→ Exercise brief
Please write out, exactly, every line of the listing from its first line through the one that includes "Given: Open the Windows Start menu".

→ Task data
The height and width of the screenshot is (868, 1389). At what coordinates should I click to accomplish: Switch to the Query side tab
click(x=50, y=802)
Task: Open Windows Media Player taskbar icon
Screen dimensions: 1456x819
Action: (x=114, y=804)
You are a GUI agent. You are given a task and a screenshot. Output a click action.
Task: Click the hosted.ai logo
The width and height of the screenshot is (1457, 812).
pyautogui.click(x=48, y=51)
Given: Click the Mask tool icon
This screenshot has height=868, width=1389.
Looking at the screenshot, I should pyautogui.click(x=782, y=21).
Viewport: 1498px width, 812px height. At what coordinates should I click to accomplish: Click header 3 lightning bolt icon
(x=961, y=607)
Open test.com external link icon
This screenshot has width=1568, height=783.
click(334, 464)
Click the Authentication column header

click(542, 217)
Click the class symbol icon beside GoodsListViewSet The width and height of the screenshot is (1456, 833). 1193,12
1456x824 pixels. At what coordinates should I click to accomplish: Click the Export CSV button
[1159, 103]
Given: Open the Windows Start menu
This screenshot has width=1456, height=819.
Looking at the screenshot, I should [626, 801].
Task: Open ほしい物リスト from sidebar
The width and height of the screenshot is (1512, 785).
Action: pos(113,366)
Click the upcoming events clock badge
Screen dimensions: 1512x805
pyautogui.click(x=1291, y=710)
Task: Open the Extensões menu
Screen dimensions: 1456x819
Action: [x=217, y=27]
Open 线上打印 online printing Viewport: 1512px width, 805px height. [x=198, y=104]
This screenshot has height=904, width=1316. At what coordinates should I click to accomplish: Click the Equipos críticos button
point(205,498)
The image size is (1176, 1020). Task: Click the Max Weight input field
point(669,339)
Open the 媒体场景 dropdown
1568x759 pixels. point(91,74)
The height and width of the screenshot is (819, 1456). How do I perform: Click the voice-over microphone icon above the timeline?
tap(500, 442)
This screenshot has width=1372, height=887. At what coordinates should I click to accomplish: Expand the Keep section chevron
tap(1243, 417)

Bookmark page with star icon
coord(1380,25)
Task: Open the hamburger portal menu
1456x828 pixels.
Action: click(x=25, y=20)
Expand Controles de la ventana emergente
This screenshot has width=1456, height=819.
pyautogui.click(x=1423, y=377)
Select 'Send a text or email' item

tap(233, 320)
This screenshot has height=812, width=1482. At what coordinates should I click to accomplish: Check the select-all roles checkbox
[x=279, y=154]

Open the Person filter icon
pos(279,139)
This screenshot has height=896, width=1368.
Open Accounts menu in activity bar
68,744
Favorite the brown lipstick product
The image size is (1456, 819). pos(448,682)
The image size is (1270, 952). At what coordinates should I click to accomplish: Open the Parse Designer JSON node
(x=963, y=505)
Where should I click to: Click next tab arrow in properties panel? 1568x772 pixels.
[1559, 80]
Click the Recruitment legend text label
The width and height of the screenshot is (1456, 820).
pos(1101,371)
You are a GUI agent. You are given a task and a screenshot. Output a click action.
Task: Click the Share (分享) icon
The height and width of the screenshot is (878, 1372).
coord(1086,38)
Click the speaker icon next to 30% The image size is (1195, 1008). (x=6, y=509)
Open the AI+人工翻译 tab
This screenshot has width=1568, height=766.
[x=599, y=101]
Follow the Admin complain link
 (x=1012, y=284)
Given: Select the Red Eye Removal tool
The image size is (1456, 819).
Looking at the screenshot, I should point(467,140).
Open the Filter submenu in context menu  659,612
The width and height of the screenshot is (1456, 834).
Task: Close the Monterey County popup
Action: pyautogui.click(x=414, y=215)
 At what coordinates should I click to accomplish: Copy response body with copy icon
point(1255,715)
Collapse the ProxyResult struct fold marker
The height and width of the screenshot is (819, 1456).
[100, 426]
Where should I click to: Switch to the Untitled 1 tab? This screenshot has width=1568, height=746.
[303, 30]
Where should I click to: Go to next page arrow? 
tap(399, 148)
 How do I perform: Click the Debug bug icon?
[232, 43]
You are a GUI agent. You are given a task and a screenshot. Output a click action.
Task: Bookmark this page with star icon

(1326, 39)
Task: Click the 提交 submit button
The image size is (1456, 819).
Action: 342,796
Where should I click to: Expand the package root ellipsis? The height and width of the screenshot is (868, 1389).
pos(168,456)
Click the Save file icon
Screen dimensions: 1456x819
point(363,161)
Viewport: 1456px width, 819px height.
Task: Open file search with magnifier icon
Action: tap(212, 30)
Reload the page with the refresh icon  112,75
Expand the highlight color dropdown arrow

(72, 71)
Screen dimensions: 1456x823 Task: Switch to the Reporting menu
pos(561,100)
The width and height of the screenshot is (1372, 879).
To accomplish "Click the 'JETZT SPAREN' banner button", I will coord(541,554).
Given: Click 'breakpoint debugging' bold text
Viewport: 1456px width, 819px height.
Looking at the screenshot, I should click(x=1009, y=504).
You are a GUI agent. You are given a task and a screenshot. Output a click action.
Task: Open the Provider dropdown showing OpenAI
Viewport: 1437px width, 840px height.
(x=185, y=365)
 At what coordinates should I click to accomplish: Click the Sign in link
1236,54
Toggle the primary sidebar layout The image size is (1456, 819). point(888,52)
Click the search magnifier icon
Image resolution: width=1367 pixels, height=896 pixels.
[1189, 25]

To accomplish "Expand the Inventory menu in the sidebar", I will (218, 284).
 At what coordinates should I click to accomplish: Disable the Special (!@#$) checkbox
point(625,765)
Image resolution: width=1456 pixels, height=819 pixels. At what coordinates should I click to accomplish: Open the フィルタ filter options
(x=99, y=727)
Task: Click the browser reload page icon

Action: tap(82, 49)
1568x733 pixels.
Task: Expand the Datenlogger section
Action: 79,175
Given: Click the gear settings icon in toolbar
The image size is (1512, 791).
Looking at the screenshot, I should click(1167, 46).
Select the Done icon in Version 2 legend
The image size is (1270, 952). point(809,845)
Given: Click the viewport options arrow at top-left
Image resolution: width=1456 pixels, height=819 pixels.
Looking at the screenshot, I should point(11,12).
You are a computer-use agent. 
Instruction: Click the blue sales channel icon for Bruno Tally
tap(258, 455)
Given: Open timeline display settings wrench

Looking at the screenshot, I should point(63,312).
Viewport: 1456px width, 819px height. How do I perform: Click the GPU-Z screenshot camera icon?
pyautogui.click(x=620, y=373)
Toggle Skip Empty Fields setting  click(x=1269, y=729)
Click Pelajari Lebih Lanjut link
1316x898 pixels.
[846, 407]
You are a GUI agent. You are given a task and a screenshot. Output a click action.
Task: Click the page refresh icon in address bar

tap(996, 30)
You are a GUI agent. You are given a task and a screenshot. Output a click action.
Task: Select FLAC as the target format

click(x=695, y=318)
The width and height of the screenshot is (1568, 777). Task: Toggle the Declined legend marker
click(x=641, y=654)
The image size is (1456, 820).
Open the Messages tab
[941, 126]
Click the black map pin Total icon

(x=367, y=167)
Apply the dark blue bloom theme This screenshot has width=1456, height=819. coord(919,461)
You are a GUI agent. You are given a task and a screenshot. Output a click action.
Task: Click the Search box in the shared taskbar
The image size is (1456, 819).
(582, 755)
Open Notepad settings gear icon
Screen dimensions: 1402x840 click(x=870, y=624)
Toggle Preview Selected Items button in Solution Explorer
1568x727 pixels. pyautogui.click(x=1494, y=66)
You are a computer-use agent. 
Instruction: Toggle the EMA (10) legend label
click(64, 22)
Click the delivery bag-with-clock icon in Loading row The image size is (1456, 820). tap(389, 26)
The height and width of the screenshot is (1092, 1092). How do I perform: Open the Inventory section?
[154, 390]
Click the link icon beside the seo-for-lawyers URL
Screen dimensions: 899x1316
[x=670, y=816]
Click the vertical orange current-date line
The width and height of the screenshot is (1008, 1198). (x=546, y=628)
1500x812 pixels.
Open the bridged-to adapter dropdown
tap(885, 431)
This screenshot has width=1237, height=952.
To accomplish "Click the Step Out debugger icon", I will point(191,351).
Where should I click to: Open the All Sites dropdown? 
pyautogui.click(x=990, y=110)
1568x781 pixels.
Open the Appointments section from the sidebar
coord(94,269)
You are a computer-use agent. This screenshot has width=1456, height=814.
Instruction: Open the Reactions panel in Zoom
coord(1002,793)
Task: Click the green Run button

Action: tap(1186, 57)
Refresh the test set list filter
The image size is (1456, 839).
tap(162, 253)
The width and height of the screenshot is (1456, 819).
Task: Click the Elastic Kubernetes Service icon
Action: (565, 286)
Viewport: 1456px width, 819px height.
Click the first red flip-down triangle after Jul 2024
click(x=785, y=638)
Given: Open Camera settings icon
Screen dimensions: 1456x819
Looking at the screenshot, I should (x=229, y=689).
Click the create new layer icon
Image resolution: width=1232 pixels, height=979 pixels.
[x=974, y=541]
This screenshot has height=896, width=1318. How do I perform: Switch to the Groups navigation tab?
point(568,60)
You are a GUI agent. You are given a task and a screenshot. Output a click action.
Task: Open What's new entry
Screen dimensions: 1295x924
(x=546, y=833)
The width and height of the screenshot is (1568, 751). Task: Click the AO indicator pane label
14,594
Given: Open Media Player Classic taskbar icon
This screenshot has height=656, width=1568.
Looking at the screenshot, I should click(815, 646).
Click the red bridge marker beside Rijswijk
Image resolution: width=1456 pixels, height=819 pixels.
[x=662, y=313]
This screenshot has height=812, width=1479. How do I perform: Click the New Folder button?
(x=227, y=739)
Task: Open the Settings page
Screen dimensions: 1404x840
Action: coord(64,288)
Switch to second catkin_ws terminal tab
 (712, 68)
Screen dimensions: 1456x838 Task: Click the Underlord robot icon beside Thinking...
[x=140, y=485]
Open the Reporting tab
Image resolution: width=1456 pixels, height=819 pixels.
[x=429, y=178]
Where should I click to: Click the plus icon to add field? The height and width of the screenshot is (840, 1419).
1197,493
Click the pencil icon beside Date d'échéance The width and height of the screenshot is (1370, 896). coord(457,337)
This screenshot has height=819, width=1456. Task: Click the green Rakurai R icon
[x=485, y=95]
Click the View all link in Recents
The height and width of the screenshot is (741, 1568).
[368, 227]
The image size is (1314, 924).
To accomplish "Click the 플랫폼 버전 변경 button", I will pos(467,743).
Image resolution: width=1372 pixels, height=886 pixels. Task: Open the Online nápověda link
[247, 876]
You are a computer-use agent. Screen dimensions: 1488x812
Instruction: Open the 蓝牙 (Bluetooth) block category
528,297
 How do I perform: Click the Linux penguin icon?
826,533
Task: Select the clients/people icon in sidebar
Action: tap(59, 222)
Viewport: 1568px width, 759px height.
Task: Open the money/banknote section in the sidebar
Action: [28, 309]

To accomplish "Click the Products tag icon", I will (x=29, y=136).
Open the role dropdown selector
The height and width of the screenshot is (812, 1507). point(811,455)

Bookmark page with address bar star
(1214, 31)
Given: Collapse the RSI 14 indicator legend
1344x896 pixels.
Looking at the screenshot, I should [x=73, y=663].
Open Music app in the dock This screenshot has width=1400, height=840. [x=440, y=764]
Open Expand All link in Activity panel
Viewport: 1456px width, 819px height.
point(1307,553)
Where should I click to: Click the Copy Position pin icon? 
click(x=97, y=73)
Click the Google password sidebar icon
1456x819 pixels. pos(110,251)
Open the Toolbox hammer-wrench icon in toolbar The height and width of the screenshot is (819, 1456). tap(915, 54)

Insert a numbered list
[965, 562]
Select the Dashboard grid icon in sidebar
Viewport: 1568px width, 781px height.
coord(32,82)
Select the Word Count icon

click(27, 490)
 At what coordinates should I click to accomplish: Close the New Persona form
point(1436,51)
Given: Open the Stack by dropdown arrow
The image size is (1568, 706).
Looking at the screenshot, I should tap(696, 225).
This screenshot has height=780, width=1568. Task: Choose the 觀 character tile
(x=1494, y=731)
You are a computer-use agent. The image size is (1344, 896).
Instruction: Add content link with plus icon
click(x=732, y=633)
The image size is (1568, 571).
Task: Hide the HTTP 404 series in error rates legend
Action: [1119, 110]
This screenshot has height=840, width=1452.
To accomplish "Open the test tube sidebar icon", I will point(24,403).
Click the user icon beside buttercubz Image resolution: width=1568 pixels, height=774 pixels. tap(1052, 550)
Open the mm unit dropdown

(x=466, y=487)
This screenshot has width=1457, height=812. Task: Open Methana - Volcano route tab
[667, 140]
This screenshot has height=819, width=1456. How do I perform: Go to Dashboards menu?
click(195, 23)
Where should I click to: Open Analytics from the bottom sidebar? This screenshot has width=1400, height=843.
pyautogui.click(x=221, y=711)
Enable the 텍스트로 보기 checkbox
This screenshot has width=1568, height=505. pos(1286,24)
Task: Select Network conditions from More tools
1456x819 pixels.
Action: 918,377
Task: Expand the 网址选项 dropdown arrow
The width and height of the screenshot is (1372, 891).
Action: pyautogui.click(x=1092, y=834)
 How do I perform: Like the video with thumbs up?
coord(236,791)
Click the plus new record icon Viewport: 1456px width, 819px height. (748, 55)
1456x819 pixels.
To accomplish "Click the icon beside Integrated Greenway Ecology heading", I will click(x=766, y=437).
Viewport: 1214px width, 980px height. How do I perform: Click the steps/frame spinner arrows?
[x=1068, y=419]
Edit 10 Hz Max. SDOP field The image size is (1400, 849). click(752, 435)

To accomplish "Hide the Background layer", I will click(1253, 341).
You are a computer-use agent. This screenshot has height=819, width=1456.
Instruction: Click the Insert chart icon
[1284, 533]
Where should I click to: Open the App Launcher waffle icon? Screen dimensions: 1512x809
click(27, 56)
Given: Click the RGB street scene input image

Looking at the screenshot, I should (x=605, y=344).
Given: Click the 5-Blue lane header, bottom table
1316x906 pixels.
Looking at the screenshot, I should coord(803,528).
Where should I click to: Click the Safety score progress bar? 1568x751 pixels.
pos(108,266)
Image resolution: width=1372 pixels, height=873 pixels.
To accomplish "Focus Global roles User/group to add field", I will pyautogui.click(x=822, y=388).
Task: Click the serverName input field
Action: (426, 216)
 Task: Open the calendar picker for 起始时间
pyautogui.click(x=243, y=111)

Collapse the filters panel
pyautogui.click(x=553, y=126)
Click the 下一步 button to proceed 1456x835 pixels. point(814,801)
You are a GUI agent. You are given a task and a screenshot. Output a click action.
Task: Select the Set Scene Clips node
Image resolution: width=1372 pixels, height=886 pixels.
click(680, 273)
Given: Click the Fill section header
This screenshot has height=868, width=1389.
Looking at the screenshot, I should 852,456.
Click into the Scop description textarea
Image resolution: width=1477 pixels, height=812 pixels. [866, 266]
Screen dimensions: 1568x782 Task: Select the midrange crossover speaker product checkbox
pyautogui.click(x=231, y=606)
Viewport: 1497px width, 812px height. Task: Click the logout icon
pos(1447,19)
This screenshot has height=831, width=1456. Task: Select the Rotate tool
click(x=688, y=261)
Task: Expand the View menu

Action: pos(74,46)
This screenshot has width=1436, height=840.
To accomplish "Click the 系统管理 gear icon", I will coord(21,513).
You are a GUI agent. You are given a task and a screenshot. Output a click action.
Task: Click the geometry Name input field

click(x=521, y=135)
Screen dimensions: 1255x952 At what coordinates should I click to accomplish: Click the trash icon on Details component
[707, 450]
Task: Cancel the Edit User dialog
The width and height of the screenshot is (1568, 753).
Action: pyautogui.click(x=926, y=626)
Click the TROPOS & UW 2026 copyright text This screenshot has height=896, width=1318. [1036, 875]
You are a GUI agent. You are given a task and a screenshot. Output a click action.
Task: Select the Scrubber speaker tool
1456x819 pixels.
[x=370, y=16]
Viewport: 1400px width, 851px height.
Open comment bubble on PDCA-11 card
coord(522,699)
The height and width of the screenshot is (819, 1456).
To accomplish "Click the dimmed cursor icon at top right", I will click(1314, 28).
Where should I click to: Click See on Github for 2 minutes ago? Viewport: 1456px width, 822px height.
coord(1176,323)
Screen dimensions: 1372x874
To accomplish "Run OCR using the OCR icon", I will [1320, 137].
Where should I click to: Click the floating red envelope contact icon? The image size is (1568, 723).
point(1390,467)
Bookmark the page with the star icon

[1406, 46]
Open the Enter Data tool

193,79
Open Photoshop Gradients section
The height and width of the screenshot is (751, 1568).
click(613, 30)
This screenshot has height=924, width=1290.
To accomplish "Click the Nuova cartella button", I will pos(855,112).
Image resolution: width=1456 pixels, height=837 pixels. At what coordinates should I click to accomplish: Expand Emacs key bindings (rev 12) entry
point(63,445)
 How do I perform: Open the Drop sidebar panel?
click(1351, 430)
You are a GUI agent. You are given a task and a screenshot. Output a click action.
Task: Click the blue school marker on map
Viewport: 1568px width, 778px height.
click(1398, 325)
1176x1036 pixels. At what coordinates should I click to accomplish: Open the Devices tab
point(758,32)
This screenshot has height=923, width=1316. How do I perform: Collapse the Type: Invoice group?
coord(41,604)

→ Answer space
The height and width of the screenshot is (868, 1389). At what coordinates should I click to accomplish: Switch to the Query side tab
click(x=50, y=802)
Task: Open Windows Media Player taskbar icon
Screen dimensions: 1456x819
Action: (x=114, y=804)
You are a GUI agent. You are given a task and a screenshot. Output a click action.
Task: Click the hosted.ai logo
The width and height of the screenshot is (1457, 812).
pyautogui.click(x=48, y=51)
Given: Click the Mask tool icon
This screenshot has height=868, width=1389.
Looking at the screenshot, I should pyautogui.click(x=782, y=21).
Viewport: 1498px width, 812px height. At what coordinates should I click to accomplish: Click header 3 lightning bolt icon
(x=961, y=607)
Open test.com external link icon
This screenshot has width=1568, height=783.
click(334, 464)
Click the Authentication column header

click(542, 217)
Click the class symbol icon beside GoodsListViewSet The width and height of the screenshot is (1456, 833). 1193,12
1456x824 pixels. At what coordinates should I click to accomplish: Click the Export CSV button
[1159, 103]
Given: Open the Windows Start menu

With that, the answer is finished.